Wie ist die Erklärung des Bundesinnenministers: „Wir wollen, dass in Afghanistan das Signal ankommt: ‚Bleibt dort! Wir führen euch aus Europa […] direkt nach Afghanistan zurück!“, die er mit den „in der Regel niedrigen Chancen auf eine Anerkennung der Schutzbedürftigkeit“ begründete (www.bmi.bund.de/SharedDocs/Kurzmeldungen/DE/2015/11/ bundesinnenminister-auf-dem-sonderrat-der-innenminister-in-bruessel.html), damit vereinbar, dass die bereinigte Schutzquote bei afghanischen Asylsuchenden im zweiten Quartal 2015 78,4 Prozent betrug (Bundestagsdrucksache 18/5785, Antwort zu Frage 1b)?
Wie viele Abschiebungen nach Afghanistan gab es in den letzten Jahren (bitte nach Jahren differenziert darstellen), und inwieweit ist es vor diesem Hintergrund und angesichts der aktuell verschärften Sicherheitslage in Afghanistan realistisch, die Zahl der Abschiebungen nach Afghanistan intensivieren zu können (bitte ausführen)?
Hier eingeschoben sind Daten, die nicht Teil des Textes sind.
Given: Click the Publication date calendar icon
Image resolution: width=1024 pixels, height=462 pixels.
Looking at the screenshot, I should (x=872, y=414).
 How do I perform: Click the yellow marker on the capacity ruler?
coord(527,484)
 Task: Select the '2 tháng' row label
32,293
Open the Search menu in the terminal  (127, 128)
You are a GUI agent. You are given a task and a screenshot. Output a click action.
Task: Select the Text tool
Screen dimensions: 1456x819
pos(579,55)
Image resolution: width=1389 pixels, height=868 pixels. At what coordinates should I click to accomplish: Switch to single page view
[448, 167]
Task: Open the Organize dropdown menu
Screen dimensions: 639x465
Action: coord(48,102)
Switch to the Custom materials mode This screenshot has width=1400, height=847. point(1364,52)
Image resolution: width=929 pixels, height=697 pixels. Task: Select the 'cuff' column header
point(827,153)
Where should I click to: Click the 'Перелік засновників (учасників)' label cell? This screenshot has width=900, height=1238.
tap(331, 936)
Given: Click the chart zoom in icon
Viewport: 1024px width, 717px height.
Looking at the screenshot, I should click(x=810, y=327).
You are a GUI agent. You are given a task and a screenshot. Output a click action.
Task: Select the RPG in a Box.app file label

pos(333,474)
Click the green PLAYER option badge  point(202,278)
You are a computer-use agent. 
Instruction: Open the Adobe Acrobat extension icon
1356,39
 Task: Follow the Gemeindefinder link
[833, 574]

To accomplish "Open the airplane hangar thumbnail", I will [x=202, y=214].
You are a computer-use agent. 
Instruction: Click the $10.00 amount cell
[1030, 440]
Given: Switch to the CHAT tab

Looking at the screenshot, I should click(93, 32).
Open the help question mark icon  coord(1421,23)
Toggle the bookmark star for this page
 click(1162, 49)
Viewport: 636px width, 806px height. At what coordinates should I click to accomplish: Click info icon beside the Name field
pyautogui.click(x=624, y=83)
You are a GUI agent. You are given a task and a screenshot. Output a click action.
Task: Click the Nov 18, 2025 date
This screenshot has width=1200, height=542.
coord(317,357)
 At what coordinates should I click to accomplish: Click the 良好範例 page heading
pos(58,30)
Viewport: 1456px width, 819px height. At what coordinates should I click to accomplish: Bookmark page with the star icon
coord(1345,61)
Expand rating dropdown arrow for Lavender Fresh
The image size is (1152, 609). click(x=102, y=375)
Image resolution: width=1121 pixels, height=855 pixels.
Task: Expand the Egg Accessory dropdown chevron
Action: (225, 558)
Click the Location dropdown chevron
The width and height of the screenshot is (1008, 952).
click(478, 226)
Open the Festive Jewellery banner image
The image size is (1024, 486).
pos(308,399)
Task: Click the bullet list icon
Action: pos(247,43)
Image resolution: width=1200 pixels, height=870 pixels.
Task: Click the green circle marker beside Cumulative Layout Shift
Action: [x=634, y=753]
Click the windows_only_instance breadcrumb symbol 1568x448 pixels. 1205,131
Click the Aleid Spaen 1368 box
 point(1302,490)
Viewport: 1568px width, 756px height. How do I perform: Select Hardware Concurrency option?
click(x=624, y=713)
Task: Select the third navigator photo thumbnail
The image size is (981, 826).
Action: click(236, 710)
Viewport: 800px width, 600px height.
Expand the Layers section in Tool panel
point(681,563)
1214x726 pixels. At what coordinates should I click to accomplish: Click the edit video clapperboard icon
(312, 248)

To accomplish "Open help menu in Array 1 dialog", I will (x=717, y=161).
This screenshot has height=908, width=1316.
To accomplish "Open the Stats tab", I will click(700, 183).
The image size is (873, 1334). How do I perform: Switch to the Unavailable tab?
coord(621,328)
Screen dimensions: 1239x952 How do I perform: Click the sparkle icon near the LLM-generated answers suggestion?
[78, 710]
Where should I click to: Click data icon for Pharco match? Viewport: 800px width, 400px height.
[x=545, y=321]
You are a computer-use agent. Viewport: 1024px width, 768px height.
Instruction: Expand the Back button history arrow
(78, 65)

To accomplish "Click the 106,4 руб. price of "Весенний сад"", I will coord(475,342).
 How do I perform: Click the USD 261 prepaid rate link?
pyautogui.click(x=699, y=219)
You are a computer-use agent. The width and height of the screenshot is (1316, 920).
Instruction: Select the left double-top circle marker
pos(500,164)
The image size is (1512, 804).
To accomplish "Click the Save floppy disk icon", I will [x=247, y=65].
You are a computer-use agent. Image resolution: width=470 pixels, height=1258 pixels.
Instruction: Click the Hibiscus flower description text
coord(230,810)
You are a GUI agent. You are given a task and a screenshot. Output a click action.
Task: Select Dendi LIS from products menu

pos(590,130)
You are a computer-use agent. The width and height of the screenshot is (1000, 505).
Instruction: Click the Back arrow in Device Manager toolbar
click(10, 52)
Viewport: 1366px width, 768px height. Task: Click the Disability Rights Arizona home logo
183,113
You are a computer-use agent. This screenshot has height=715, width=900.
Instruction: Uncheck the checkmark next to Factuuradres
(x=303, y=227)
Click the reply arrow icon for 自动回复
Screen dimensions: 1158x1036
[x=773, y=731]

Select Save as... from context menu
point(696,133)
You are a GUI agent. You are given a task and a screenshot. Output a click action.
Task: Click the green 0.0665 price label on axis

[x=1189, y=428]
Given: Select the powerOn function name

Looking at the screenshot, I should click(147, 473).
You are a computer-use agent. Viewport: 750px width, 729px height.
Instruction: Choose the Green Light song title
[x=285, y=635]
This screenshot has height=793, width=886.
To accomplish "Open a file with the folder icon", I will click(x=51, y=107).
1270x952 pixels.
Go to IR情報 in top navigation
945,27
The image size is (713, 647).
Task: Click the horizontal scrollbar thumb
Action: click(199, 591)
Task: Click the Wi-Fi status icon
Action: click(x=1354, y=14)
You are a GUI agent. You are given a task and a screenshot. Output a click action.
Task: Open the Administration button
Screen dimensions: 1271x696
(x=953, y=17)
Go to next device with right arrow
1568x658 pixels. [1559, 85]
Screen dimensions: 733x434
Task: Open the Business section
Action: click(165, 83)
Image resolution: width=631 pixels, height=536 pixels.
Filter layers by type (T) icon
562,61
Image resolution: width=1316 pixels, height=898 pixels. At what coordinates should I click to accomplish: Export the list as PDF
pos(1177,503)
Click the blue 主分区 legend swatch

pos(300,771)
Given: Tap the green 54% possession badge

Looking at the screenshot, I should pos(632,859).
Wie viele afghanische Staatsangehörige leben derzeit mit welchem Aufenthaltsstatus in Deutschland (bitte nach Geschlecht, Alter, Bundesländern, Status und Aufenthaltsdauer differenzieren), und wie viele dieser Personen sind jeweils vollziehbar oder bestandskräftig ausreisepflichtig?
Welche Kenntnisse hat die Bundesregierung dazu, aus welchen Gründen Abschiebungen rechtskräftig oder vollziehbar ausreisepflichtiger afghanischer Staatsangehöriger nach Afghanistan nicht oder nur in geringer Zahl vollzogen werden, und inwieweit könnte sich hieran in absehbarer Zeit etwas ändern (bitte ausführen)?